+++ RECORD EXCERPTS +++
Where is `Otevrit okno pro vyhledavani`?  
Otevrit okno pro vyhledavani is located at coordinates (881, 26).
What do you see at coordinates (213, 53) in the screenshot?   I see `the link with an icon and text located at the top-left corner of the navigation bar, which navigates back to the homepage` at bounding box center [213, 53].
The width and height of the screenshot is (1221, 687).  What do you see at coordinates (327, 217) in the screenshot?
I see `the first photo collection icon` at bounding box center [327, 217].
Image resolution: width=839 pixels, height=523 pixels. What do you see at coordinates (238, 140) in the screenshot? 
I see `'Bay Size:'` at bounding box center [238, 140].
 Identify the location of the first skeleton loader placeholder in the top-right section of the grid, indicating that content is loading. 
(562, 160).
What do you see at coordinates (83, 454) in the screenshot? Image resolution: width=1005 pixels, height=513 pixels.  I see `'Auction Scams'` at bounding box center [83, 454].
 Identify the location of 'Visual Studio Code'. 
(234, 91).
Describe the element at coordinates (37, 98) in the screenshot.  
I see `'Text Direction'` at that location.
+++
§ **TASK REQUIREMENTS**
Present each line of the records above as a row in a Markdown table with two columns, No. for the row number and Line for the text, leaving out any blank lines.

§ **RESULT**
| No. | Line |
|---|---|
| 1 | Where is `Otevrit okno pro vyhledavani`?   |
| 2 | Otevrit okno pro vyhledavani is located at coordinates (881, 26). |
| 3 | What do you see at coordinates (213, 53) in the screenshot?   I see `the link with an icon and text located at the top-left corner of the navigation bar, which navigates back to the homepage` at bounding box center [213, 53]. |
| 4 | The width and height of the screenshot is (1221, 687).  What do you see at coordinates (327, 217) in the screenshot? |
| 5 | I see `the first photo collection icon` at bounding box center [327, 217]. |
| 6 | Image resolution: width=839 pixels, height=523 pixels. What do you see at coordinates (238, 140) in the screenshot?  |
| 7 | I see `'Bay Size:'` at bounding box center [238, 140]. |
| 8 |  Identify the location of the first skeleton loader placeholder in the top-right section of the grid, indicating that content is loading.  |
| 9 | (562, 160). |
| 10 | What do you see at coordinates (83, 454) in the screenshot? Image resolution: width=1005 pixels, height=513 pixels.  I see `'Auction Scams'` at bounding box center [83, 454]. |
| 11 |  Identify the location of 'Visual Studio Code'.  |
| 12 | (234, 91). |
| 13 | Describe the element at coordinates (37, 98) in the screenshot.   |
| 14 | I see `'Text Direction'` at that location. |